J. Choi, J. Dongarra, S. Ostrouchov, A. Petitet, D. Walker, and R. C. Whaley
May, 1995
At first glance, because of the apparent simplicity of its sequential counterpart as well as the regularity of the data structures involved in dense linear algebra computations, implementing an equivalent set of parallel routines in terms of portability, efficiency, and ease-of-use seems relatively simple to achieve.
However, when these routines are actually coded, the problem becomes much more complex due to difficulties which do not occur in serial computing. First, there are many different parallel computer architectures available. In view of this fact, it is natural to choose a virtual machine topology that is convenient for dense linear algebra computations and map the virtual machine onto existing topologies. Second, the selected data distribution scheme must ensure good load-balance to guarantee performance and scalability.

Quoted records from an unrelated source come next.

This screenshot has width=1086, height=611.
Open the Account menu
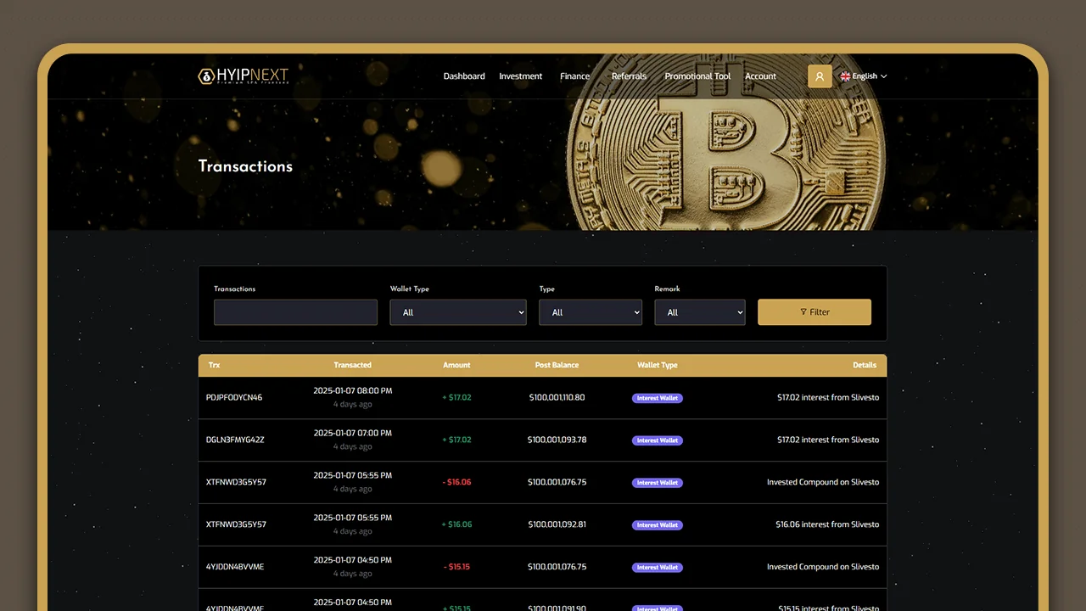point(760,76)
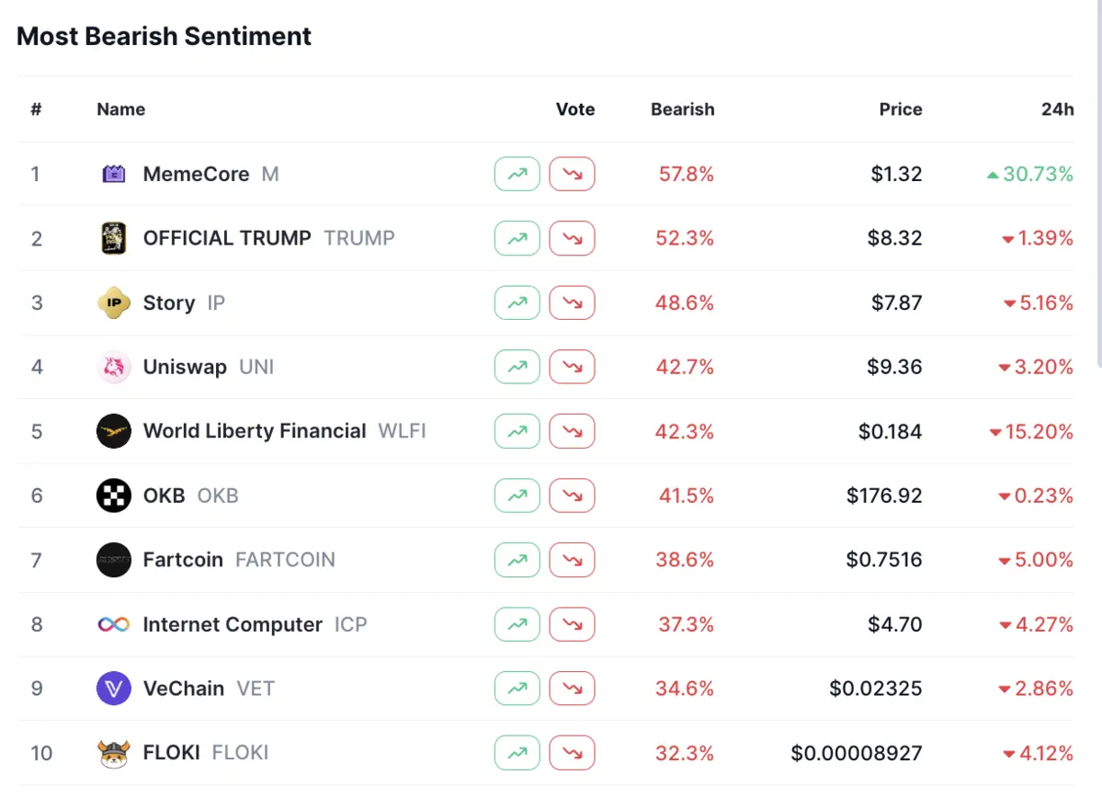Click the MemeCore coin logo icon
Screen dimensions: 1102x809
point(114,174)
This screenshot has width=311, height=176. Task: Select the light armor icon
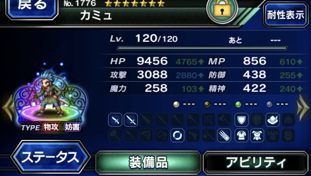(x=257, y=135)

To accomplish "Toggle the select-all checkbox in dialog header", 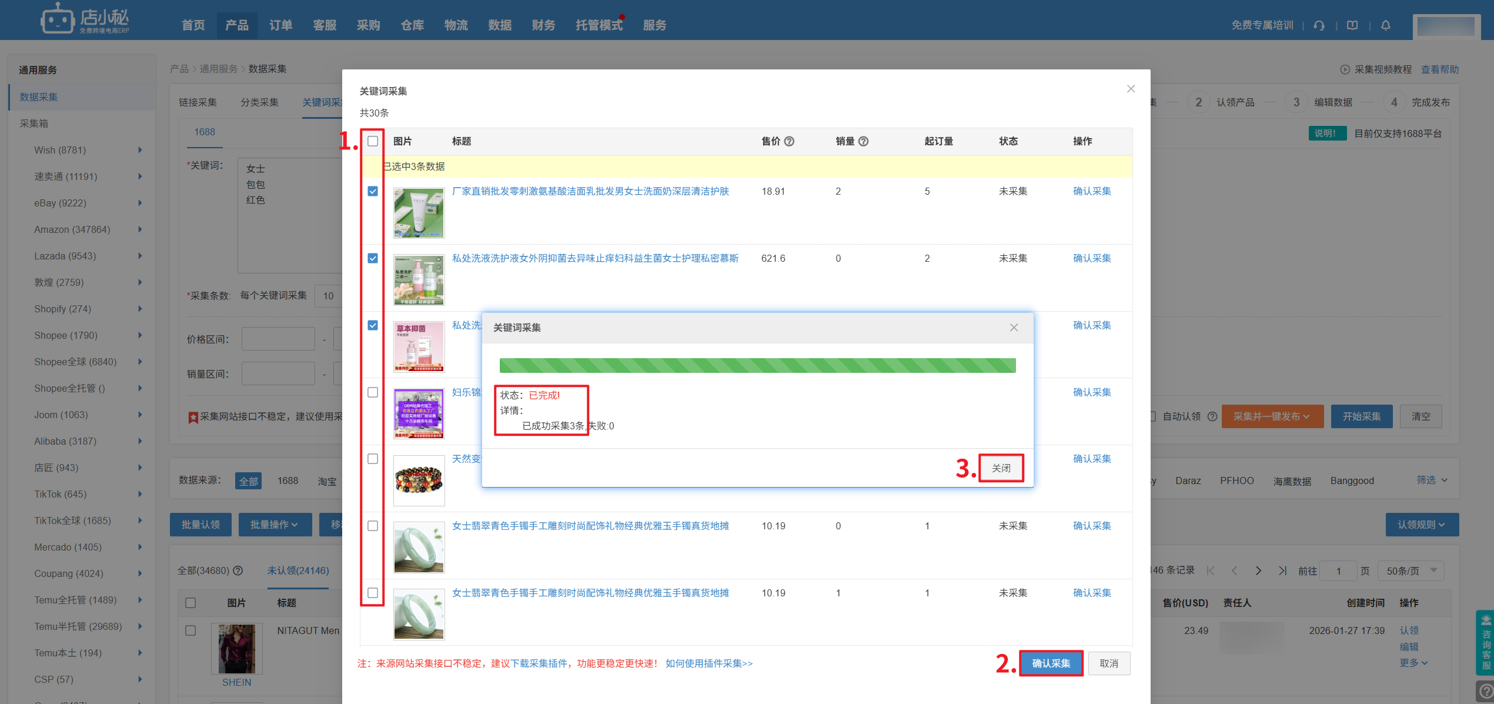I will [x=373, y=141].
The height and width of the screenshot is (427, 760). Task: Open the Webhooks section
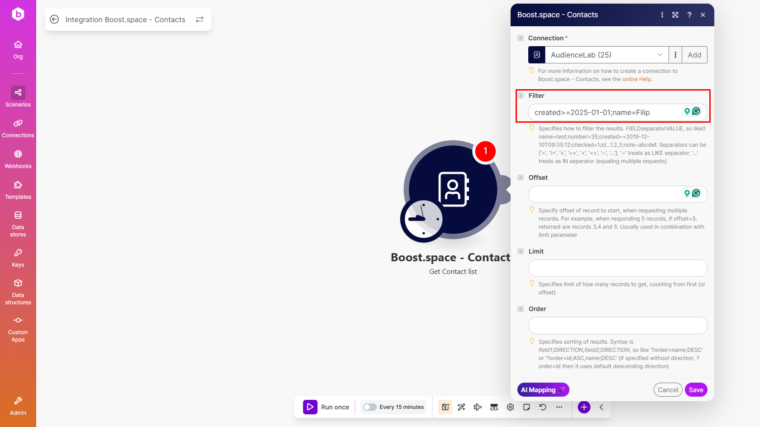[x=18, y=159]
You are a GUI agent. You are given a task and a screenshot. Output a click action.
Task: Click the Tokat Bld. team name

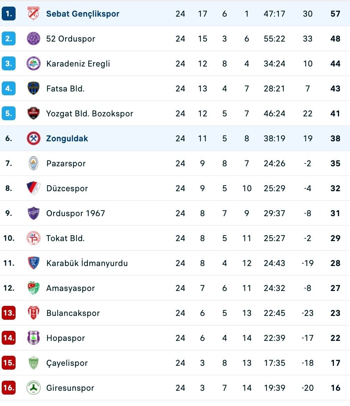pos(65,238)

Finally, for ease-of-use and software reusability reasons, the interface of the top-level routines must closely resemble the sequential BLAS interface yet still be flexible enough to take advantage of efficient parallel algorithmic techniques such as computation and communication overlapping and pipelining.
This paper presents a reasonable set of adoptable solutions to successfully design and implement the Parallel Basic Linear Algebra Subprograms. These subprograms can in turn be used to develop parallel libraries such as ScaLAPACK for a large variety of distributed memory MIMD computers.